Half a century ago, director Francis Ford Coppola revolutionized gangster cinema with The Godfather, the way Coppola adapted the novel by Mario Puzo, who collaborated on the script, was much brighter than the original script and flipped the picture. The title godfather in a human, far from his criminal activity, pointed out Edgar Adrian Mora Bautista, writer and collaborator on “Cinemaedro” in Prisma RU, of Radio UNAM.
“The Godfather arises at a very specific time of very powerful changes in the United States where elements such as the idea of the filmmaker as an author and these confrontations between so-called Old Hollywood and New Hollywood appear. In other words, The Godfather became one of the most watched films at the time of its release,” said Maura Bautista. It is the most watched movie in the United States, and this generates the need to change distribution policies, for example.”
Godfather Vito Corleone (Marlon Brando) has feelings, loves his children, and acts faithfully within his own values. Something that was a radical shift in the genre of stories.
Family relations occupied almost the same part of history as mafia confrontations.
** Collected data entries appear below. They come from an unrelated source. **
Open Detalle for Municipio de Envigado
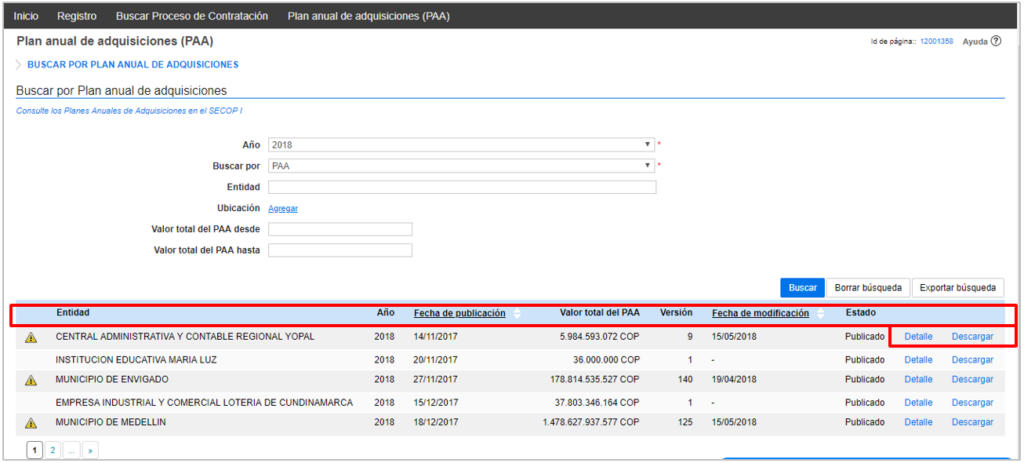Image resolution: width=1024 pixels, height=463 pixels. coord(918,379)
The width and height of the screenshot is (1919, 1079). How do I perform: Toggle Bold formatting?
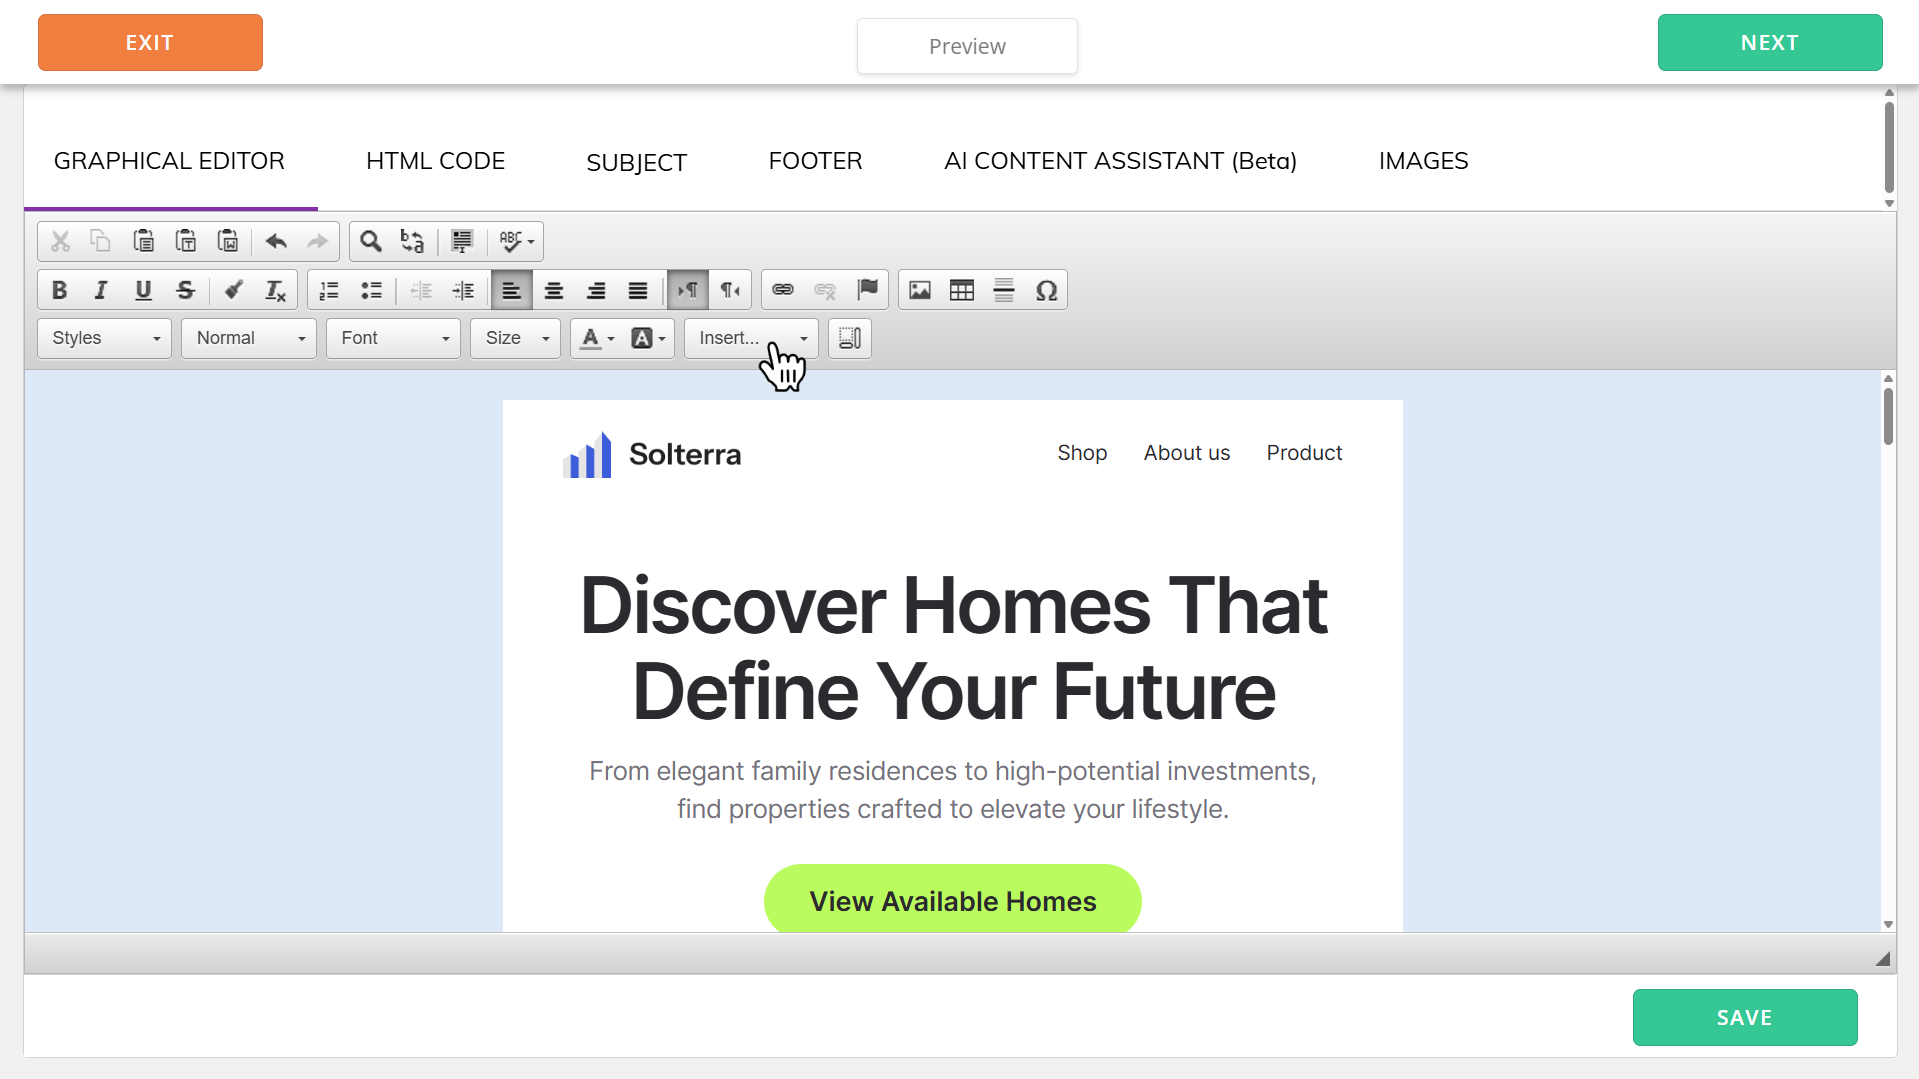click(x=59, y=290)
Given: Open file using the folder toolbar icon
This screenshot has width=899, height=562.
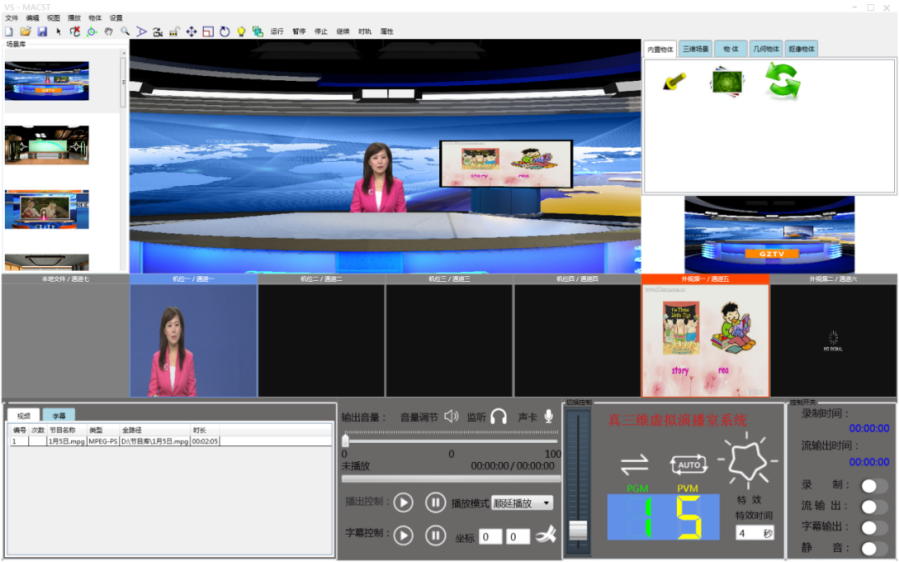Looking at the screenshot, I should coord(25,32).
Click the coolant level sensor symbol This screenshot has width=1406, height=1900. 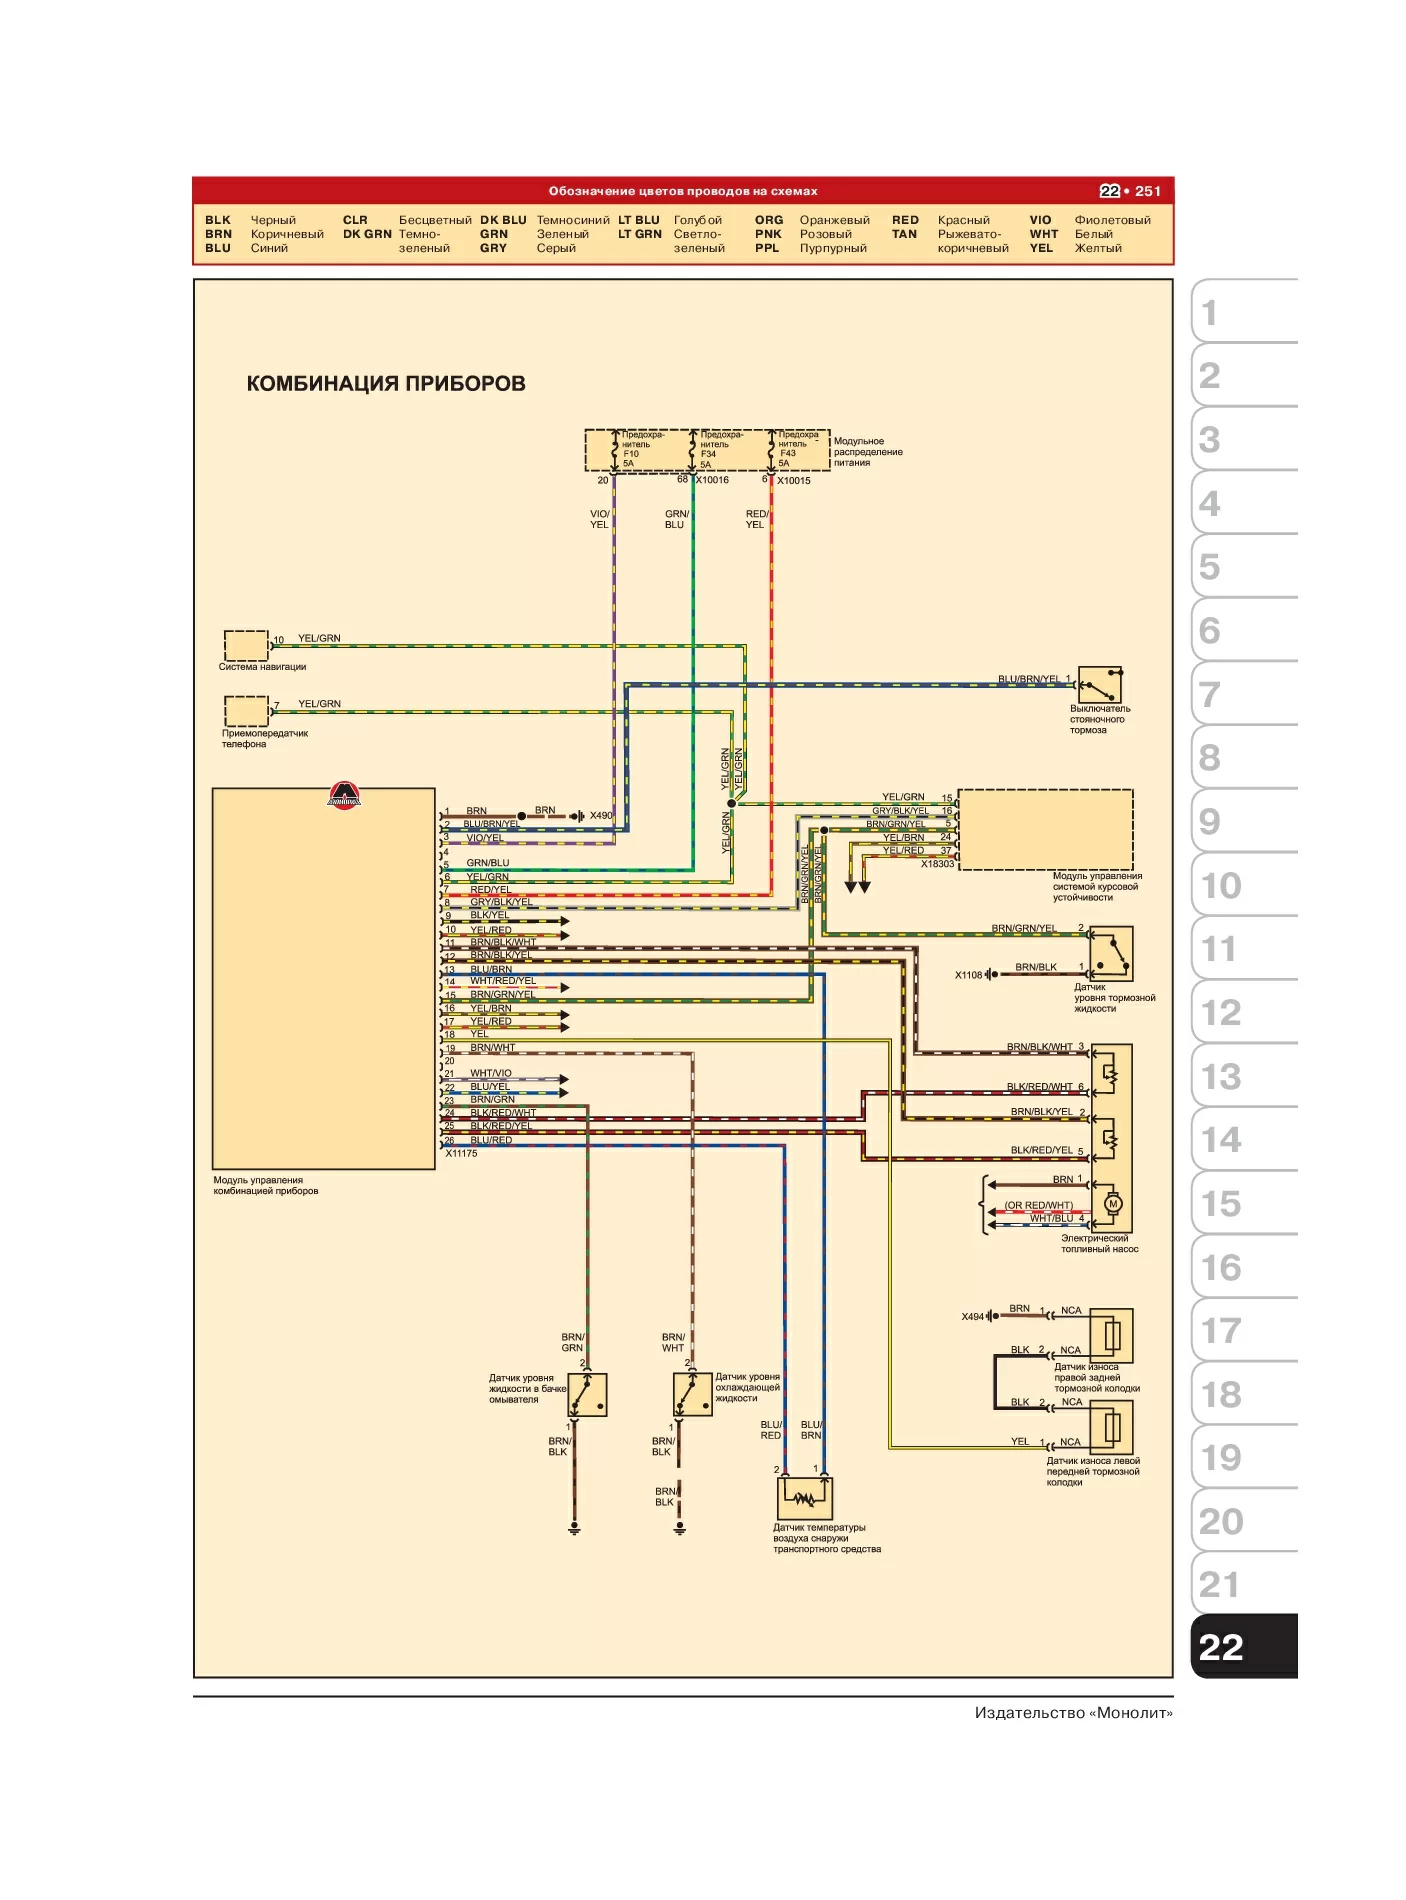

From Corleone’s relationship with his children to their lives: scientist Michael (Al Pacino) tries to keep him away from criminal life; The cruel Sonny (James Caan) and his constant betrayals, or abuse, of only daughter Connie (Talia Shire), at the hands of her husband.
Daily scenes mixed with fantastic and violent scenes more typical of the mafia.
After the splendor has been restored through painstaking restoration and improvement, 21st century viewers can once again enjoy creating a masterpiece that made Al Pacino soar.
The first restoration was done in 2007, but a technology that doesn’t exist now was used which made it possible to restore those faded colors in some scenes and massive contrasts in others, giving the film a very special character.
Over 300 boxes of film reels have been screened to find the best possible resolution for each frame of each of the films that make up the trilogy.
It took more than 4,000 hours to fix various anomalies, such as spots and tears, and more than 1,000 hours to correct color to match the original, all under Coppola’s supervision.
The original monophonic tracks for “The Godfather” and “The Godfather. Part Two” (1974) have also been restored, allowing you to hear all the nuances of Nino Rota’s great music and Marlon Brando’s soul-crushing phrase “I’m going to make you an offer you can’t refuse.” “.
The result is that we can now recapture the flavor and spirit of the film that 50 years ago filled theaters around the world to explode into the highest-grossing film of 1972.